Как ни отчаянно отбивался он от врачей, но оказался вновь на операционном столе. И Шарикова не стало. Началось обратное превращение «мрази» в «милейшего пса». Окончательно вернувшись к своему естеству, пёс вновь становится добрым, ласковым и благодарным. Преображенский для него вновь – «высшее существо, важный пёсий благотворитель», а сам Шарик очень доволен своей участью: «Так свезло мне, так свезло, – думал он, задрёмывая, – просто неописуемо свезло. Утвердился я в этой квартире. Окончательно уверен я, что в моём происхождении нечисто».
Швондер – один из самых смешных и зловещих персонажей повести.
Это он натравливает Шарикова на профессора и доктора, он «просвещает» его в новых идеях, он даёт ему должность. Швондер не скрывает своей неприязни к профессору, который живёт один в семикомнатной квартире: – Общее собрание, рассмотрев ваш вопрос, пришло к заключению, что в общем и целом вы занимаете чрезмерную площадь. Совершенно чрезмерную. Вы один живёте в семи комнатах.
И ему абсолютно все равно, что профессор «живёт и работает» в своей квартире. Для Швондера Преображенский – буржуй, эксплуататор, с которым следует бороться. При этом сам Швондер, очевидно, выполняет только функции бюрократа при новой власти. Однако себя считает пролетарием.
Неизвестно, кем был Швондер раньше, но теперь он получил власть и наслаждается ею. Именно такие, как он, и способствуют разрухе, не создавая ничего нового, зато разрушая старое. Швондер бюрократ, для него важны бумаги, а не человек. И говорит он штампами.
– Общее собрание, рассмотрев ваш вопрос, пришло к заключению, что в общем и целом вы занимаете чрезмерную площадь. Совершенно чрезмерную.– Что же, – заговорил Швондер, – дело несложное. Пишите удостоверение, гражданин профессор. Что так, мол, и так, предъявитель сего действительно Шариков Полиграф Полиграфович, гм… Зародившийся в вашей, мол, квартире. – Простите, профессор, гражданин Шариков совершенно прав. Это его право – участвовать в обсуждении его собственной участи, в особенности постольку, поскольку дело касается документов. Документ – самая важная вещь на свете.– Прошу занести эти слова в протокол. Швондер не скрывает злорадства, видя растерянность профессора при составлении справки для Шарикова. Когда Преображенский просит продать ему комнату, председатель домкома с радостной мстительностью отказывает ему: «жёлтенькие искры появились в карих глазах Швондера».

УСЛОВИЕ ЗАДАНИЯ: Обновите часть отрывка о Шарикове и Швондере: перепишите её, начиная со слов «И ему абсолютно» и продолжая до слов «говорит он штампами.», заменив «эксплуататор» на «угнетатель».

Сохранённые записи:
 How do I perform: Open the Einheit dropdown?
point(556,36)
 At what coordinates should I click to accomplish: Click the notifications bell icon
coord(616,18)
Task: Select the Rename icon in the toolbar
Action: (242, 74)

РЕЗУЛЬТАТ УПРАЖНЕНИЯ:
И ему абсолютно все равно, что профессор «живёт и работает» в своей квартире. Для Швондера Преображенский – буржуй, угнетатель, с которым следует бороться. При этом сам Швондер, очевидно, выполняет только функции бюрократа при новой власти. Однако себя считает пролетарием.
Неизвестно, кем был Швондер раньше, но теперь он получил власть и наслаждается ею. Именно такие, как он, и способствуют разрухе, не создавая ничего нового, зато разрушая старое. Швондер бюрократ, для него важны бумаги, а не человек. И говорит он штампами.